*WHAT THE TASK ASKS*.
Would you print each of the entries below precisely as given?

Stored records:
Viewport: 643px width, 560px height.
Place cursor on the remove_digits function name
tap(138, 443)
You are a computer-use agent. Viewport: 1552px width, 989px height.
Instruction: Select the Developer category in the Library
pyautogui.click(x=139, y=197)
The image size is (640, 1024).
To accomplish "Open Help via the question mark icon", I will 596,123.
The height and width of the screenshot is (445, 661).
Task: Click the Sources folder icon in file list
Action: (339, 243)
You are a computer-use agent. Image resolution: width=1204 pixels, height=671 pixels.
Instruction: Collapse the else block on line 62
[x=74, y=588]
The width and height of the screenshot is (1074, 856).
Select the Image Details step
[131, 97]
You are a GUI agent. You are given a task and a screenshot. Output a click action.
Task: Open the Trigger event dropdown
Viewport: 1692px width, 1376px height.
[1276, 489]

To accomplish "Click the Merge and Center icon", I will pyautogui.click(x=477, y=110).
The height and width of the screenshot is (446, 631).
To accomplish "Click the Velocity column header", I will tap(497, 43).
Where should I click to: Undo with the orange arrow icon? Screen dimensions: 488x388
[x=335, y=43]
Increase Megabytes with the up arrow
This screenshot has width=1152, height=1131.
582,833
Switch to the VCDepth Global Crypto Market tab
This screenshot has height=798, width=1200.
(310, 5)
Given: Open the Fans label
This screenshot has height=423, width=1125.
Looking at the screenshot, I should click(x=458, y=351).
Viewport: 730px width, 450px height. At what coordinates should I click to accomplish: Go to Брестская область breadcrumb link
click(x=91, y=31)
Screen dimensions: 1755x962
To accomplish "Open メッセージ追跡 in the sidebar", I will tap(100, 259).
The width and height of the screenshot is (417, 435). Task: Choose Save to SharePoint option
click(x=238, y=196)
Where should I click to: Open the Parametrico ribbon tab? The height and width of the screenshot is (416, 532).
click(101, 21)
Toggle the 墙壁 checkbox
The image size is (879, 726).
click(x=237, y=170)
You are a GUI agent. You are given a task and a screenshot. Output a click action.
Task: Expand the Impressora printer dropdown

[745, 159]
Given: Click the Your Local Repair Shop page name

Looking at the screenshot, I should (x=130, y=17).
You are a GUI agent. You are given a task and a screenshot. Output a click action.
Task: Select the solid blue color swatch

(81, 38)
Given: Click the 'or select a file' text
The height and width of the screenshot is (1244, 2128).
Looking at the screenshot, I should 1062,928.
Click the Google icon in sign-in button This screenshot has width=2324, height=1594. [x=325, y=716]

*FINAL ANSWER*.
Viewport: 643px width, 560px height.
Place cursor on the remove_digits function name
tap(138, 443)
You are a computer-use agent. Viewport: 1552px width, 989px height.
Instruction: Select the Developer category in the Library
pyautogui.click(x=139, y=197)
The image size is (640, 1024).
To accomplish "Open Help via the question mark icon", I will 596,123.
The height and width of the screenshot is (445, 661).
Task: Click the Sources folder icon in file list
Action: (339, 243)
You are a computer-use agent. Image resolution: width=1204 pixels, height=671 pixels.
Instruction: Collapse the else block on line 62
[x=74, y=588]
The width and height of the screenshot is (1074, 856).
Select the Image Details step
[131, 97]
You are a GUI agent. You are given a task and a screenshot. Output a click action.
Task: Open the Trigger event dropdown
Viewport: 1692px width, 1376px height.
[1276, 489]

To accomplish "Click the Merge and Center icon", I will pyautogui.click(x=477, y=110).
The height and width of the screenshot is (446, 631).
To accomplish "Click the Velocity column header", I will tap(497, 43).
Where should I click to: Undo with the orange arrow icon? Screen dimensions: 488x388
[x=335, y=43]
Increase Megabytes with the up arrow
This screenshot has width=1152, height=1131.
582,833
Switch to the VCDepth Global Crypto Market tab
This screenshot has height=798, width=1200.
(310, 5)
Given: Open the Fans label
This screenshot has height=423, width=1125.
Looking at the screenshot, I should click(x=458, y=351).
Viewport: 730px width, 450px height. At what coordinates should I click to accomplish: Go to Брестская область breadcrumb link
click(x=91, y=31)
Screen dimensions: 1755x962
To accomplish "Open メッセージ追跡 in the sidebar", I will tap(100, 259).
The width and height of the screenshot is (417, 435). Task: Choose Save to SharePoint option
click(x=238, y=196)
Where should I click to: Open the Parametrico ribbon tab? The height and width of the screenshot is (416, 532).
click(101, 21)
Toggle the 墙壁 checkbox
The image size is (879, 726).
click(x=237, y=170)
You are a GUI agent. You are given a task and a screenshot. Output a click action.
Task: Expand the Impressora printer dropdown

[745, 159]
Given: Click the Your Local Repair Shop page name

Looking at the screenshot, I should (x=130, y=17).
You are a GUI agent. You are given a task and a screenshot. Output a click action.
Task: Select the solid blue color swatch

(81, 38)
Given: Click the 'or select a file' text
The height and width of the screenshot is (1244, 2128).
Looking at the screenshot, I should 1062,928.
Click the Google icon in sign-in button This screenshot has width=2324, height=1594. [x=325, y=716]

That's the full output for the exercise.